Choose a perfume based on how it smells, not on the beauty of its bottle… and certainly not on the hyperbole of its description! The story alone isn’t enough to sell the scent (with a few exceptions, perhaps).
But a scent without a story is missing something, isn’t it? One way or another, it’s going to have one. We could make up our own as we wear it, using our imaginations. Or we could retrofit what we feel as we smell it into the scenes conjured by the creative directors, hoping they deliver on their promises.
So that we can live the story through the scent that was supposedly inspired by the story. Bottling up a zeitgeist is one way to transcend time and sell it back to people.
In this way, the scent could be a vehicle to transport us to another place in our minds—or a vehicle to bring that other place to us. Which means the same perfume could carry any number of different stories, depending on who got paid to write it.

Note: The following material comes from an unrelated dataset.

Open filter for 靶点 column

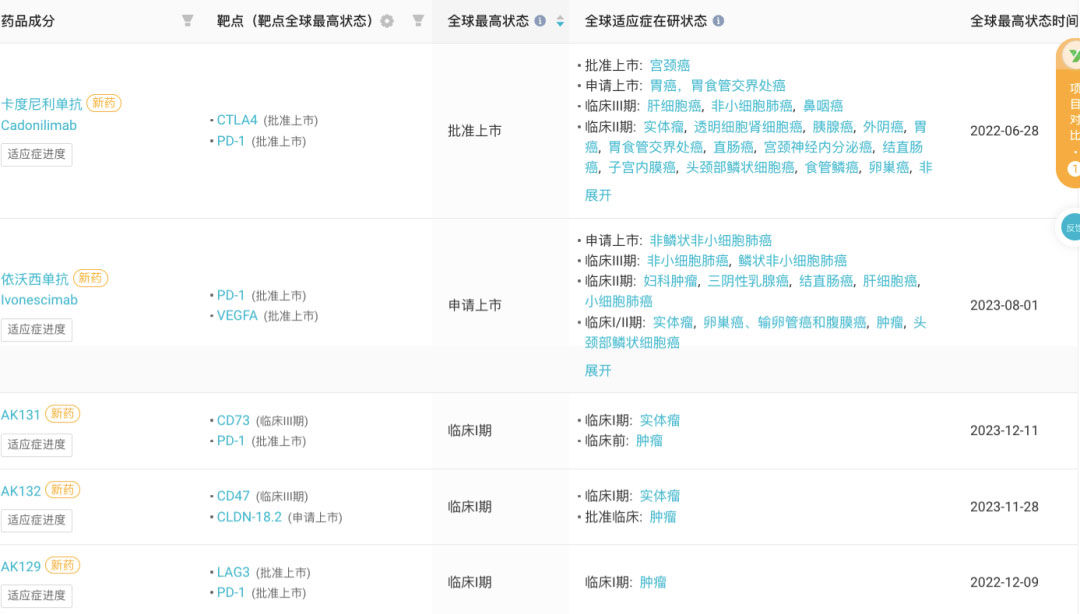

My sample of Ten Fifteen by Room 1015 channels “a trashed hotel room, an outlet for opiated passion,” with colorful players including mandarin, sandalwood, saffron, violets, iris powder, and papyrus. I could not detect most of these ingredients over the potent, “dry” sandalwood that makes it smell exactly like my memory of my sample of Santal Carmin by Atelier Cologne. Granted, the latter also has saffron… and sets its tone with more aspirational abstractions: “a sharp intuition and limitless curiosity […] The moment had come to fight for his dreams and bring his ideas to the world. Possibly a new era would begin.”
Now we know. Perfume is a choose-your-own-adventure story… and you can choose what your adventure smells like, too.